[Data records]
□ □ □ □

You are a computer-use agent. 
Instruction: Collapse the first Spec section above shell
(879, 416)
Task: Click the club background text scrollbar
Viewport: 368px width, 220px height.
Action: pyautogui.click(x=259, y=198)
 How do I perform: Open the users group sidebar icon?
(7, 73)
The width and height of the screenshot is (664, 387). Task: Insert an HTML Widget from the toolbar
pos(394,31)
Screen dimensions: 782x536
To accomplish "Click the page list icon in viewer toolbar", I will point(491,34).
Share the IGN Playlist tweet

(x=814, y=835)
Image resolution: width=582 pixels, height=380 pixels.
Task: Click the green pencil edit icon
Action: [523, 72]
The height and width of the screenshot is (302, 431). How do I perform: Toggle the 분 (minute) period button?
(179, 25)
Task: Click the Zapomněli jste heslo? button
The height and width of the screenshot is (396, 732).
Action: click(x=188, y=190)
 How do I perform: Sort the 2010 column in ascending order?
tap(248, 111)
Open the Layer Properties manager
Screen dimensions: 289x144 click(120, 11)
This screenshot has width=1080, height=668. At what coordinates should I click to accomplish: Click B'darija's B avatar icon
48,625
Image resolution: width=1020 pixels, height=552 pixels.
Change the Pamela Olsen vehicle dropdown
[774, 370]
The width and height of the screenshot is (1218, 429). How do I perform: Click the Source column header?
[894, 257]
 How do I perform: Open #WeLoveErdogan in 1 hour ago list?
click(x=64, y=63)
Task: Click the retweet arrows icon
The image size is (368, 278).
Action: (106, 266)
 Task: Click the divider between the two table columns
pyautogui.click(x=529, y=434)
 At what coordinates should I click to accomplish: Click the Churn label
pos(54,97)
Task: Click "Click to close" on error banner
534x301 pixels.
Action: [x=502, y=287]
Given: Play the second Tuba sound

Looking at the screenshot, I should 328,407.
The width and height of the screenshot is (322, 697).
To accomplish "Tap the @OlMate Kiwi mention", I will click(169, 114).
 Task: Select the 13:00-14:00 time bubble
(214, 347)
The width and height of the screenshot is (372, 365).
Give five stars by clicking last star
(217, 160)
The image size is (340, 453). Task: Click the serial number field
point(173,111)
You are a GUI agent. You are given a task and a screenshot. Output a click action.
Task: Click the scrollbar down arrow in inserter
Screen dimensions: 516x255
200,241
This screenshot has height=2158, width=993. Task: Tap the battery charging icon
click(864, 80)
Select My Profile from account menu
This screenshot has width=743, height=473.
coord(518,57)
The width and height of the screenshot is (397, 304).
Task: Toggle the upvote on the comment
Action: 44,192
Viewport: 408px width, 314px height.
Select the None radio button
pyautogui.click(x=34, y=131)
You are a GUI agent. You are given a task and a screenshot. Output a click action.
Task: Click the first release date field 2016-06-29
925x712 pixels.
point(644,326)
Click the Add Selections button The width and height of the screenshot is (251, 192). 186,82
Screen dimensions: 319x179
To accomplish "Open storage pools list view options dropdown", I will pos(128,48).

□ □ □ □

# [ACTION ITEM]
Beginning with the line that holds "Select My Profile from account menu", please give again each line exactly until the records end, and include that final line.

# [WRITTEN REPLY]
Select My Profile from account menu
This screenshot has width=743, height=473.
coord(518,57)
The width and height of the screenshot is (397, 304).
Task: Toggle the upvote on the comment
Action: 44,192
Viewport: 408px width, 314px height.
Select the None radio button
pyautogui.click(x=34, y=131)
You are a GUI agent. You are given a task and a screenshot. Output a click action.
Task: Click the first release date field 2016-06-29
925x712 pixels.
point(644,326)
Click the Add Selections button The width and height of the screenshot is (251, 192). 186,82
Screen dimensions: 319x179
To accomplish "Open storage pools list view options dropdown", I will pos(128,48).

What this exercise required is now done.